Which brings up a good question asked by 'Dinsdale' in my last post.
How do you mix in other books? Your other reading? Do you have a plan?-DinsdaleO. K. So it was three questions, yea, two are the same. I will attempt to answer them now.
How do you mix in other books? Your other reading? I think we need a mixture of old and new authors. I certainly would not want to follow all new authors as many in the church-at-large are fond of doing. The reason for this is very simple. 'If it's new, it's probably not true. If it's true, it's probably not new.' I think we need a mixture of the Church Fathers, Reformers, Puritans, in addition to modern authors, like MacArthur, Piper, and Sproul. But the question really has to do with the 'how they are mixed' with Bible Study and not the 'who'.
Your Bible Study will probably determine what you read to a large extent by virtue of the topics encountered in Scripture. I wouldn't try to arrange them so much in that way, but read what you are interested in. Chances are, you will be interested in what you are studying. Maybe not. It would be good to read something complimentary, but it isn't necessary. That's all I have to say about that, but since I'm writing this post will add some more thoughts on a slightly different note.
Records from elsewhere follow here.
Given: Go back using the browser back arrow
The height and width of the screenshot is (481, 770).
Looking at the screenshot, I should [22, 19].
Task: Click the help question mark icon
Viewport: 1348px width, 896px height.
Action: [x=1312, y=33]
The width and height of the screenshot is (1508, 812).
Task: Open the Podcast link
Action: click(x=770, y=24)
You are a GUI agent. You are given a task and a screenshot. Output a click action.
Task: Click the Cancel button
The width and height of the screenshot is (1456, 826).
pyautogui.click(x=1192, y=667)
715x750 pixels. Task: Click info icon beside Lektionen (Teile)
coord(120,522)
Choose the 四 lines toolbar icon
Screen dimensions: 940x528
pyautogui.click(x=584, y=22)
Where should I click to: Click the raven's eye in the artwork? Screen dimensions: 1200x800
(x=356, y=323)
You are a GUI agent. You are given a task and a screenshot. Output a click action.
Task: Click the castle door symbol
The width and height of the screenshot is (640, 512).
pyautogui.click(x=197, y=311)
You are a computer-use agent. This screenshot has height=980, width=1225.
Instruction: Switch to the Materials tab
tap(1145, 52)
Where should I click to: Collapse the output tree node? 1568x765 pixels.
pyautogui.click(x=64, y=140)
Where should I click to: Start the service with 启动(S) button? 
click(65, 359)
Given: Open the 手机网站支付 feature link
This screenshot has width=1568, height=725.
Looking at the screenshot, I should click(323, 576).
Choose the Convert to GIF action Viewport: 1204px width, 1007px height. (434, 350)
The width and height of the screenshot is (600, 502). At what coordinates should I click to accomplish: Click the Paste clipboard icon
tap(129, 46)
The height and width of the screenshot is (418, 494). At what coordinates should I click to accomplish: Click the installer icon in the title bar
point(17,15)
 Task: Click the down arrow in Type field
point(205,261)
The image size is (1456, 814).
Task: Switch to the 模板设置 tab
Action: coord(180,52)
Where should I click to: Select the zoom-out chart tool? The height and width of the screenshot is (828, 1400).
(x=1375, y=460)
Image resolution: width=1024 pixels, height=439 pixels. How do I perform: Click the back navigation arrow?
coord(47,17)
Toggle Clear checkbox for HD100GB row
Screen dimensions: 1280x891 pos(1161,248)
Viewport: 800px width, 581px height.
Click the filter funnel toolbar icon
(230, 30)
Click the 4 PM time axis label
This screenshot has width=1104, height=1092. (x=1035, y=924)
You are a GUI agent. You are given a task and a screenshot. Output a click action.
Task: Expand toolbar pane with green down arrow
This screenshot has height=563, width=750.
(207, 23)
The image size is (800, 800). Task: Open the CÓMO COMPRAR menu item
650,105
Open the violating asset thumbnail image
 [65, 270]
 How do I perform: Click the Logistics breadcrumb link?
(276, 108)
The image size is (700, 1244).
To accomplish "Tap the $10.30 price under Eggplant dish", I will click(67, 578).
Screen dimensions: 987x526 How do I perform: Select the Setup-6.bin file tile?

Who should I read? I read for enjoyment, primarily. I want to read something that is good literature and interesting.
I will probably be crucified for saying this, but I don't enjoy reading John Owen. I do like reading Scougal, Bunyan, and Watson. If you are a beginner in Puritan literature, read Bunyan. If you want to read the Church Fathers, start with Irenaus or Polycarp, and move on to Ignatius and then start at the beginning, reading straight through. Take note of the introductory remarks as the editors can tell you exactly how much historical weight and veracity you can place on the writings.
As for the Reformers, Luther's Sermons and Tabletalk are a good starting point.
In modern Christianity there are several good authors available. Jerry Bridges and C. J. Mahaney are good and interesting authors. R. C. Sproul has a way of bringing high truths down to my level. Piper, MacArthur, and Horton write good books for everyone.
Do you have a plan? Getting back to Dinsdale's question, I have no plan. However, I do have a goal that I rarely meet. This goal is one suggested to me by my brother; one 100-200 page book a week + one 500 page book a month.
I rarely meet this goal, but it's a good standard to shoot for. For instance, I'm in my second month on volume 1 of Spurgeon's Autobiography. I should've finished it last month and started volume 2 this month, but things came up, plus it's too good to just read over.
I usually end up reading one book every two weeks as well.
I would also recommend having certain books on a regular rotation. I read Desiring God (Piper), The Holiness of God (Sproul), and Grace Abounding (Bunyan) each once every year or so.
Finally, don't be in a hurry to read everything that your favorite author puts out. In other words, keep a good mixture of old and new. Don't put John Owen or Justin Martyr (two of my least favorite old people) aside once you have started reading them just to get to John Piper (my favorite 'new' person) when his newest book comes out. If the book that has just come out is good, it will be around for a while. You never know when you've read your last Puritan, though.